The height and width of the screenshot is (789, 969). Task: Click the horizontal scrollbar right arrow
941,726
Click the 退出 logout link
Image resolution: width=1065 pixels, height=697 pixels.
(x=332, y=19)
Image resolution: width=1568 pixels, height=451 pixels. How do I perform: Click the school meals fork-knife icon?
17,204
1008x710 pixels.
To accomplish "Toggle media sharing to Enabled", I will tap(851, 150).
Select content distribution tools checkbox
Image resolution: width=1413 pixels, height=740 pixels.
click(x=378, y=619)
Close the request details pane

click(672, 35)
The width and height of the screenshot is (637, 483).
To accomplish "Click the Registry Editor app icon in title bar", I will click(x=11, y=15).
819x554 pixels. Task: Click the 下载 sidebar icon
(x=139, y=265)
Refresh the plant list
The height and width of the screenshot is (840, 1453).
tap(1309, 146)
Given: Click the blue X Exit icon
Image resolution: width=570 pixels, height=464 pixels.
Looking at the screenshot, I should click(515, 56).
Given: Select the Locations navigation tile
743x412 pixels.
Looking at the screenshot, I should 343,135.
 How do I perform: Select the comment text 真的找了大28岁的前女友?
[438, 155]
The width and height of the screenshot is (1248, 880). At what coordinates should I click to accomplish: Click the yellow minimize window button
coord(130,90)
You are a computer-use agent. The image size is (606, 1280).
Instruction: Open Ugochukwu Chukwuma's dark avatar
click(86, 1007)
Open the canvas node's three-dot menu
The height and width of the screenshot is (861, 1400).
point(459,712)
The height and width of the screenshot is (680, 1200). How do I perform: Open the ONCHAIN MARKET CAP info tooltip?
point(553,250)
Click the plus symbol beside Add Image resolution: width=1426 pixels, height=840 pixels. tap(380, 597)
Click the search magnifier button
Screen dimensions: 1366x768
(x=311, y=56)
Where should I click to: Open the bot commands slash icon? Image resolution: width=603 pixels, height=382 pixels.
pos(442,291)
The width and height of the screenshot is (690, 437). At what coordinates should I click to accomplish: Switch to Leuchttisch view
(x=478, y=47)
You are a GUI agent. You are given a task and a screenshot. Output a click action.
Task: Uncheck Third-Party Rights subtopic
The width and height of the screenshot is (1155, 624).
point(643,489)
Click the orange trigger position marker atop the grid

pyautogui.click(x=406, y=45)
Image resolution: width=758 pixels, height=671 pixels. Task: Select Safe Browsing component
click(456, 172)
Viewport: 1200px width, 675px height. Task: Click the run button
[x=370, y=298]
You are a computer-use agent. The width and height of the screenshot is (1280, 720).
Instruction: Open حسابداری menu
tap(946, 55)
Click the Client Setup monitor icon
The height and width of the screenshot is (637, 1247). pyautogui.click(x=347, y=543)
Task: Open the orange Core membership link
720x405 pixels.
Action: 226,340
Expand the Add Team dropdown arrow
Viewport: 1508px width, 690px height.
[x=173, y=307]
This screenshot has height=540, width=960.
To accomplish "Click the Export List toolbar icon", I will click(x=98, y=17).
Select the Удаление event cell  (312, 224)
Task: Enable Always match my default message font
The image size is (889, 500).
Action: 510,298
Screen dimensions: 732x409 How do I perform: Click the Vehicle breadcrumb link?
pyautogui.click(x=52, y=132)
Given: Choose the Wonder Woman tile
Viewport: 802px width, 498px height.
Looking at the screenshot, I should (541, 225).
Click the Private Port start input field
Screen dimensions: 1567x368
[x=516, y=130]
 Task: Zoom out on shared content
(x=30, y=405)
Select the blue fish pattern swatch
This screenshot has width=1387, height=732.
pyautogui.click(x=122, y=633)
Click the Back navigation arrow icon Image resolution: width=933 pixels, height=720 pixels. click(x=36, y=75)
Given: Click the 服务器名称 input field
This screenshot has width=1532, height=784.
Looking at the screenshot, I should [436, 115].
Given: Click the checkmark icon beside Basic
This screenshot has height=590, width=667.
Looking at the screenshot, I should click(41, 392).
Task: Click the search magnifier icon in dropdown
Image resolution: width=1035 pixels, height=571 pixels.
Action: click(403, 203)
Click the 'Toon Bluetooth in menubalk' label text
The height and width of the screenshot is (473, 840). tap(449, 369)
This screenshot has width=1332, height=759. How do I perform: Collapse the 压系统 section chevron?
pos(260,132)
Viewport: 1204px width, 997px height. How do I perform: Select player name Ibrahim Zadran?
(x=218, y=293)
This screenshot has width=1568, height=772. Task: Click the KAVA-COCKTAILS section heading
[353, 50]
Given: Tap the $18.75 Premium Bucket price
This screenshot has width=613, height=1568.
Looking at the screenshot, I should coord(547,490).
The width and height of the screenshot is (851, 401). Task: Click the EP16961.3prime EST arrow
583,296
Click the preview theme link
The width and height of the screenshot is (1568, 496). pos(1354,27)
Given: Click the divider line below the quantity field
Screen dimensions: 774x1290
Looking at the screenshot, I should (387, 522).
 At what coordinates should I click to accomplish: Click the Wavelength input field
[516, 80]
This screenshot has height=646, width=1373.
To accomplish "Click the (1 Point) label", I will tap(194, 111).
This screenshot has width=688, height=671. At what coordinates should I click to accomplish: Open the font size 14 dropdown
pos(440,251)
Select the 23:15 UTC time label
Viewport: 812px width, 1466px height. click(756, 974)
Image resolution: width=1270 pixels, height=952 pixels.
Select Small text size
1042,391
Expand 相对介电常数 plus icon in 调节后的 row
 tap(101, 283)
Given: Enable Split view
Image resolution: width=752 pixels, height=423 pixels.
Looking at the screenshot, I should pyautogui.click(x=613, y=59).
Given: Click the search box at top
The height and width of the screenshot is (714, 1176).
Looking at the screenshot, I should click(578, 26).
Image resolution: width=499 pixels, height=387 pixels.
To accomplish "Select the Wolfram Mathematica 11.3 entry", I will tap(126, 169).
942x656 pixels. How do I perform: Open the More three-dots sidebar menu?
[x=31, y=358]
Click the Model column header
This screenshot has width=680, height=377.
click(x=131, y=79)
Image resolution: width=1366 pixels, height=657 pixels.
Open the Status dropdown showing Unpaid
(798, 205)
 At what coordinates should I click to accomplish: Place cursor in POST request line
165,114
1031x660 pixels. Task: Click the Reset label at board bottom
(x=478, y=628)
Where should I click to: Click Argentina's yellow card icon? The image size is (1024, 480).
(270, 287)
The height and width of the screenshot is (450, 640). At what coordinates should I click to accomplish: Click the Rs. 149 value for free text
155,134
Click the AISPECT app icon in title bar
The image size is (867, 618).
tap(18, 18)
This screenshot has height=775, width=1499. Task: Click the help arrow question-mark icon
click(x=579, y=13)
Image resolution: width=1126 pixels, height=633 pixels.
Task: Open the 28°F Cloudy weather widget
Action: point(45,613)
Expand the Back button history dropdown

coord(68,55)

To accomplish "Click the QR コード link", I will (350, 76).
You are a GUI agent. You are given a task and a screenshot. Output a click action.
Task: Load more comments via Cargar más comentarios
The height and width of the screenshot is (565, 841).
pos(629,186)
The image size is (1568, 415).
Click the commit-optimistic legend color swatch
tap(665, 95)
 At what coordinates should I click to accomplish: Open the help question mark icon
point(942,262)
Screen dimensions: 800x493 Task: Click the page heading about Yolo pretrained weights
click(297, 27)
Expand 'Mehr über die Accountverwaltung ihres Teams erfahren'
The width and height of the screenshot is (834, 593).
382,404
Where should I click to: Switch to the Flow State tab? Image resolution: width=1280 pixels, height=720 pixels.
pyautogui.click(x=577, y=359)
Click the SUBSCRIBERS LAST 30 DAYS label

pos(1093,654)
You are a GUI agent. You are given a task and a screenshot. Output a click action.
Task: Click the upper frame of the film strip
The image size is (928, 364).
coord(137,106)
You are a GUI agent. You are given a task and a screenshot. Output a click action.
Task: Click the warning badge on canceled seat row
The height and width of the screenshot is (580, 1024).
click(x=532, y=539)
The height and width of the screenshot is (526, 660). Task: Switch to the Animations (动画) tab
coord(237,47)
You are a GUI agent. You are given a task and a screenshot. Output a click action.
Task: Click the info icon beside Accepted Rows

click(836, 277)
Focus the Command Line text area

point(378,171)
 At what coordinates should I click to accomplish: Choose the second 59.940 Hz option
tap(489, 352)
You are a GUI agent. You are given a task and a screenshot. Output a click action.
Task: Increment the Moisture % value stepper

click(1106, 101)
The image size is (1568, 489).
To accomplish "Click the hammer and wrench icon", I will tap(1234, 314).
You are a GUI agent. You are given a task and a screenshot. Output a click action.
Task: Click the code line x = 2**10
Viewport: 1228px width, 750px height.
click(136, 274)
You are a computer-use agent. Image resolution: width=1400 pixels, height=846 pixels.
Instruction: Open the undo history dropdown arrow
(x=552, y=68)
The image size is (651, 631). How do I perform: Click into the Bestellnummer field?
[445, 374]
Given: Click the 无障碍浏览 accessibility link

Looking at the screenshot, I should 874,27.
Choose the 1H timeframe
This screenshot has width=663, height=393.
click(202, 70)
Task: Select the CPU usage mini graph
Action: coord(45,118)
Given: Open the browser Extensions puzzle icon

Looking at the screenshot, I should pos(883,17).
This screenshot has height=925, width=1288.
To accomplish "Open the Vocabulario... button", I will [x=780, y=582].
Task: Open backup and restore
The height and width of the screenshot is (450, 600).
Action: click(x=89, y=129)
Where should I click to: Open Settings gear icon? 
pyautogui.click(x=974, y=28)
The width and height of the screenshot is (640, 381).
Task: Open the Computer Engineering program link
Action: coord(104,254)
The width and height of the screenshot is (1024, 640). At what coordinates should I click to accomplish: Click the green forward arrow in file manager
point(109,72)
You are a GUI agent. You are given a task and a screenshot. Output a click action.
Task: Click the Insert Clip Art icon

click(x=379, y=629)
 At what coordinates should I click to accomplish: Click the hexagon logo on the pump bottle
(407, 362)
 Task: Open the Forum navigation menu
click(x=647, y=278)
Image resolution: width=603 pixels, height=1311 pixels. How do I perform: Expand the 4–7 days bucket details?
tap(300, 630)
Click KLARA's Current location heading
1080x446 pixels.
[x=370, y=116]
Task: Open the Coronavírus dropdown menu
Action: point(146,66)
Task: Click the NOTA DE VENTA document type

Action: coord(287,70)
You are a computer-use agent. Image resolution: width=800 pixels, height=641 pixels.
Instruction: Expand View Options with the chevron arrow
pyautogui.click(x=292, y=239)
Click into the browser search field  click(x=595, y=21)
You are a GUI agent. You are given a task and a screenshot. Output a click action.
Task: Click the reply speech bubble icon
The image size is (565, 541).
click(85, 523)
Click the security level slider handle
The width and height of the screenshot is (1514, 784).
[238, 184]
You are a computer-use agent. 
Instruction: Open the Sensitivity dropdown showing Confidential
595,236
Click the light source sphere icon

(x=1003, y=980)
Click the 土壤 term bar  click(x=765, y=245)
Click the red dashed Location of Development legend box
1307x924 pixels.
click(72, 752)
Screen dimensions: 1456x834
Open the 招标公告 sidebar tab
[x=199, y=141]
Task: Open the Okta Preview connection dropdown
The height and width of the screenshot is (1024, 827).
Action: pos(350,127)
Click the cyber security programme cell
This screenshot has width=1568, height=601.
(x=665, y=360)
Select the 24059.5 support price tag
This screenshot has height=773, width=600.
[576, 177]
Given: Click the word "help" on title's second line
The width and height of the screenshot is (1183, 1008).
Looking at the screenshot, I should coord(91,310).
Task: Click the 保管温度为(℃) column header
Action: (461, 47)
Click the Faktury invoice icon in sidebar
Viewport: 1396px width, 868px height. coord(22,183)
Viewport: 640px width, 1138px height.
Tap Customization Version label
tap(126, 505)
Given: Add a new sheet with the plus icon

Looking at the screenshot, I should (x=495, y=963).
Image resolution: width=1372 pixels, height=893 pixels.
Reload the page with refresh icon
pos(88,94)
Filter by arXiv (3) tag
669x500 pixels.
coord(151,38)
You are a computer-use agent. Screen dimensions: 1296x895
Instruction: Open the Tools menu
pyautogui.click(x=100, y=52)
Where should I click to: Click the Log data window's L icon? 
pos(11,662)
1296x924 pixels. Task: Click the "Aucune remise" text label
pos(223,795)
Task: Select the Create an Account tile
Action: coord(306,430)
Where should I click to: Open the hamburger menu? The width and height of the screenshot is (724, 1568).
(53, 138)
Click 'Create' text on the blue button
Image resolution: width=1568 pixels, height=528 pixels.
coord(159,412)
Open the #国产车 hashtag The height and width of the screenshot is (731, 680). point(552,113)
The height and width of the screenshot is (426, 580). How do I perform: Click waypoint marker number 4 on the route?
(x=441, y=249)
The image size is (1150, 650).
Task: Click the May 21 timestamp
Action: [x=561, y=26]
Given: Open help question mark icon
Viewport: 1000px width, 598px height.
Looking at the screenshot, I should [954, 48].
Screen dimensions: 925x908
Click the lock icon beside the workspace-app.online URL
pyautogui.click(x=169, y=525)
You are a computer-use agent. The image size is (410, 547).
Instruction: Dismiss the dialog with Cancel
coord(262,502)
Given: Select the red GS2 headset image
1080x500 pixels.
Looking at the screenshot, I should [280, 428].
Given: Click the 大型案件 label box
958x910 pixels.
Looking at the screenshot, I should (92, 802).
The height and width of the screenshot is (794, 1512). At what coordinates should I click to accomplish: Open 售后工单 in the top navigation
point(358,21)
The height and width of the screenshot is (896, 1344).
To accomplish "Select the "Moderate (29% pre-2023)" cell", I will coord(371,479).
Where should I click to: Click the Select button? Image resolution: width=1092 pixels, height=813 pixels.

§ About this task: Return only the part of the records above that opens with the line containing "Given: Enable Split view" and closes with the line containing "Given: Click the search box at top", ends included.

§ Solution:
Given: Enable Split view
Image resolution: width=752 pixels, height=423 pixels.
Looking at the screenshot, I should pyautogui.click(x=613, y=59).
Given: Click the search box at top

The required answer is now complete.